Using the listing below, work out the number of lines in which "will" appears; return only that figure.
START Data for this task
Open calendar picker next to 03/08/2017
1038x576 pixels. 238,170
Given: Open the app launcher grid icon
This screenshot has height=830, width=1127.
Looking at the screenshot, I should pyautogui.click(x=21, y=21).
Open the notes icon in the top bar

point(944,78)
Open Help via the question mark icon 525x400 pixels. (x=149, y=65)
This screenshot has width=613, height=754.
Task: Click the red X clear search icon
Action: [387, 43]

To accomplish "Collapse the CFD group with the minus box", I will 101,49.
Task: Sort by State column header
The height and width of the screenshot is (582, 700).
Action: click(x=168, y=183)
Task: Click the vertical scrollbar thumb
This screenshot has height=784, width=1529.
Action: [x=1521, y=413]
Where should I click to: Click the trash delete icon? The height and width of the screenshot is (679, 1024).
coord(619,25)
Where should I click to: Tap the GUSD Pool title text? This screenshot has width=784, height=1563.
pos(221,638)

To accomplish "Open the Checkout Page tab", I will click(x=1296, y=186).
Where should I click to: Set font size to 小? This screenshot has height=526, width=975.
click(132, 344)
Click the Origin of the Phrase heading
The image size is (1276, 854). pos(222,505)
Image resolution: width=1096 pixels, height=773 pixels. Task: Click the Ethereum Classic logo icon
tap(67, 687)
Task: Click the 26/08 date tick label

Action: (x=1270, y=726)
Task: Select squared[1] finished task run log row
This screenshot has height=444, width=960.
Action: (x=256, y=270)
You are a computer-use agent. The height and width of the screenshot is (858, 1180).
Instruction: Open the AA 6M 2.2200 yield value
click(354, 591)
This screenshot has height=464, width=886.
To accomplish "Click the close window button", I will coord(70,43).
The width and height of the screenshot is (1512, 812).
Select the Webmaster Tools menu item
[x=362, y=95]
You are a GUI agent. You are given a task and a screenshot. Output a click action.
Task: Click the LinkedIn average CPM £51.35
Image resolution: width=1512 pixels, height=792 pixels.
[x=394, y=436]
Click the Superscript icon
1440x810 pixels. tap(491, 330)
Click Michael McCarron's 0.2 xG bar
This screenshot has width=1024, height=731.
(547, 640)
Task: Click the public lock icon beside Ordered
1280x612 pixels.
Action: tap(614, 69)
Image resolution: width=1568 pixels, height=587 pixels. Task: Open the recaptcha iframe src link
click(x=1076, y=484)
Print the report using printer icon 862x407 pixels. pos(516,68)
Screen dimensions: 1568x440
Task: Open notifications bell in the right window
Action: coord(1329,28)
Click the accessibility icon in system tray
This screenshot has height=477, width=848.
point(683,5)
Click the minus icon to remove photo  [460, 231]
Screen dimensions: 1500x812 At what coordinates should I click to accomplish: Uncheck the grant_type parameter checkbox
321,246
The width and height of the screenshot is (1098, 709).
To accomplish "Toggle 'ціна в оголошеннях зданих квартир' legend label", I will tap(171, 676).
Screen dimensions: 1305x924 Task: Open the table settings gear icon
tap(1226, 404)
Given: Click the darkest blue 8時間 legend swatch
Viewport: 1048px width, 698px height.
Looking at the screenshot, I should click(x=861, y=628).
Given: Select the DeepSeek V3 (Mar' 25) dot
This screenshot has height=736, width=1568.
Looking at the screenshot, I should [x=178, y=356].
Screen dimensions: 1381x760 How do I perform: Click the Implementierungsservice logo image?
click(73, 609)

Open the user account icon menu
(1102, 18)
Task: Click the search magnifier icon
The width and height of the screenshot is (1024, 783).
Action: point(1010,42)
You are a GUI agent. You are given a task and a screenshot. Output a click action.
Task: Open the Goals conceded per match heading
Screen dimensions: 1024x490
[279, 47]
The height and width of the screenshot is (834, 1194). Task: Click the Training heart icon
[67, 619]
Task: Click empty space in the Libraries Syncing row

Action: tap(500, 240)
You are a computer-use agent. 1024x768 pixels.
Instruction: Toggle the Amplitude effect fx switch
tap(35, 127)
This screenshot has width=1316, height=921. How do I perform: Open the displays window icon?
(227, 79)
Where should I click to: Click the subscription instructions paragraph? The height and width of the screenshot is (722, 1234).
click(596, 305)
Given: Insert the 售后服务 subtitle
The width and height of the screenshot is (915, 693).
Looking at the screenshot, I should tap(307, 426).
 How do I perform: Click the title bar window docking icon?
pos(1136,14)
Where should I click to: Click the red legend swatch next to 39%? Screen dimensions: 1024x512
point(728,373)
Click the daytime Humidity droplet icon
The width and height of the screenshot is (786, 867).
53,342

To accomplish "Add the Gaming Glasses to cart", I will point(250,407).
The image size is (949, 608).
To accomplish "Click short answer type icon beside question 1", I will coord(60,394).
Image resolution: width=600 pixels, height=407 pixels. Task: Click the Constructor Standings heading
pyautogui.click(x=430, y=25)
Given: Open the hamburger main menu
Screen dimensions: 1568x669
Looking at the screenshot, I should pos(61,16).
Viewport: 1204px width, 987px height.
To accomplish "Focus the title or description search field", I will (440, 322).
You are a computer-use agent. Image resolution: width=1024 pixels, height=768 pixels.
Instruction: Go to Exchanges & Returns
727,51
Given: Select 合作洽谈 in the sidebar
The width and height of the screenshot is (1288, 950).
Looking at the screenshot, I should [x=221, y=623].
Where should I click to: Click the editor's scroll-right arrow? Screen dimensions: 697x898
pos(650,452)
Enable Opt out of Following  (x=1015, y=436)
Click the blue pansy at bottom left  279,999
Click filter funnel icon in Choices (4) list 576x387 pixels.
END Data for this task
Response area: 7